Eos Test part PA2221
PrimePart Plus (PA 2221) represents a breakthrough in polymer development, as significantly more of the material can be recycled after it has previously been in the build chamber of an EOS machine, says the company. Such material has undergone elevated temperatures but has not been laser-sintered, which is to say it occupied the spaces around and within the final components.
Conventional plastic materials are usually refreshed for the next build cycle with 50 per cent or more new powder, whereas for PA 2221 the figure is 30 per cent. The result is a considerable saving in the amount of powder that has to be scrapped. The technical performance of the finished plastic parts is not diminished and the overall key performance indicators achieved are only slightly lower than those of the established EOS powder, polyamide 12-based PA 2200.
The second plastic material, PA 1101, is a natural-colored polyamide 11 characterised by high elongation at break and good impact resistance combined with a balanced performance profile. Less non-renewable resources are used in the production of this material compared with polyamide 12.

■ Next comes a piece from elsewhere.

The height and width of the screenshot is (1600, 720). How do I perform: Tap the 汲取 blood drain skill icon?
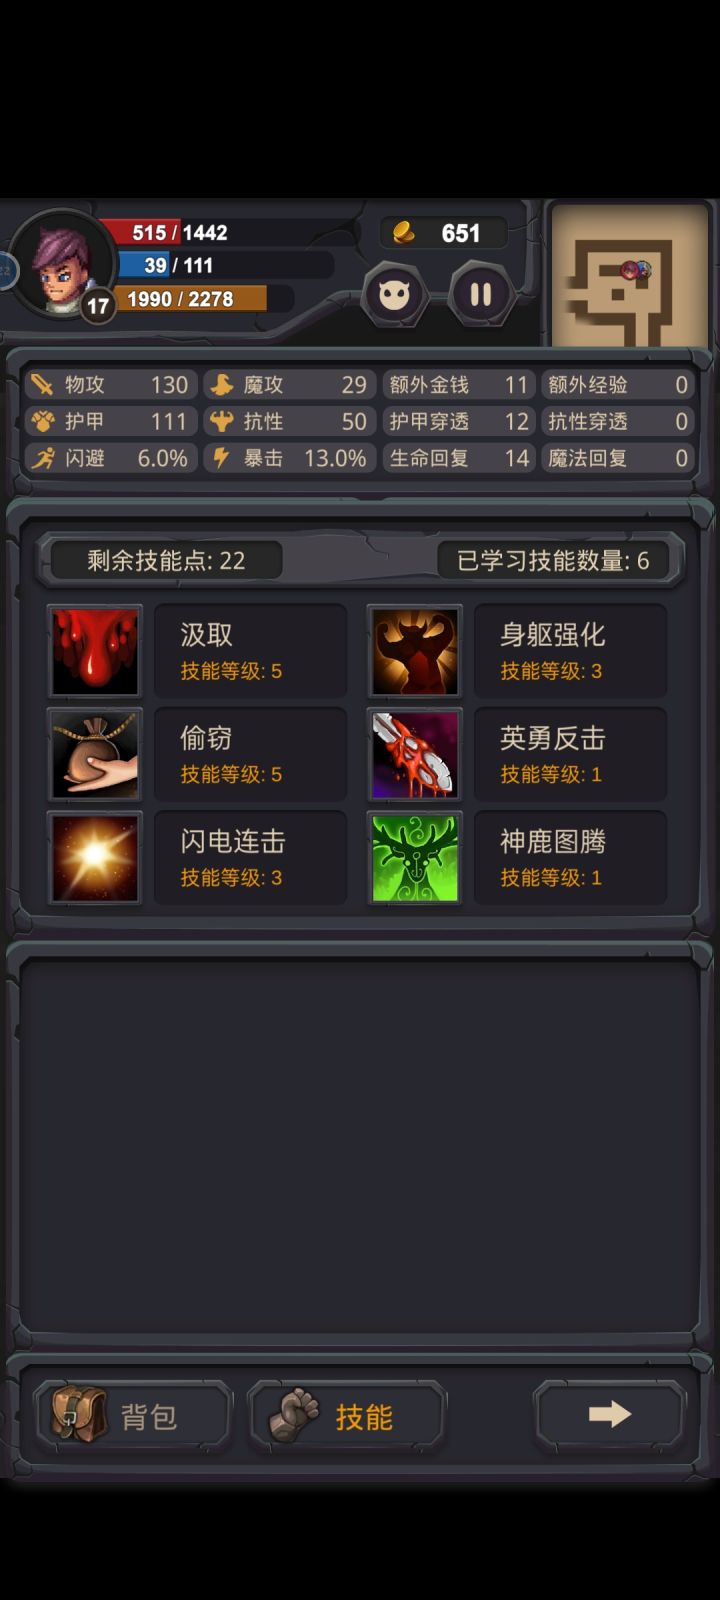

The material is particularly suitable for applications where the finished product contains functional elements that require high material ductility, such as integral hinges, as well as for parts that need high impact resistance. Another typical application for this material is in the series production of components used in passenger cars, for example, where it is important that the parts do not chip.
Peter Klink, EVP Sales at EOS in Germany said: "Our customers expect material solutions that support the ever widening range of applications in the best possible way.
"These two new plastic materials used in our FORMIGA and EOSINT P-series machines allow components to be manufactured even more efficiently by laser-sintering.
"With PA 1101, we have been able to extend significantly our portfolio of plastic materials, previously dominated by polyamide 12. We are looking forward to developing new and exciting applications which have not been possible with the materials available so far."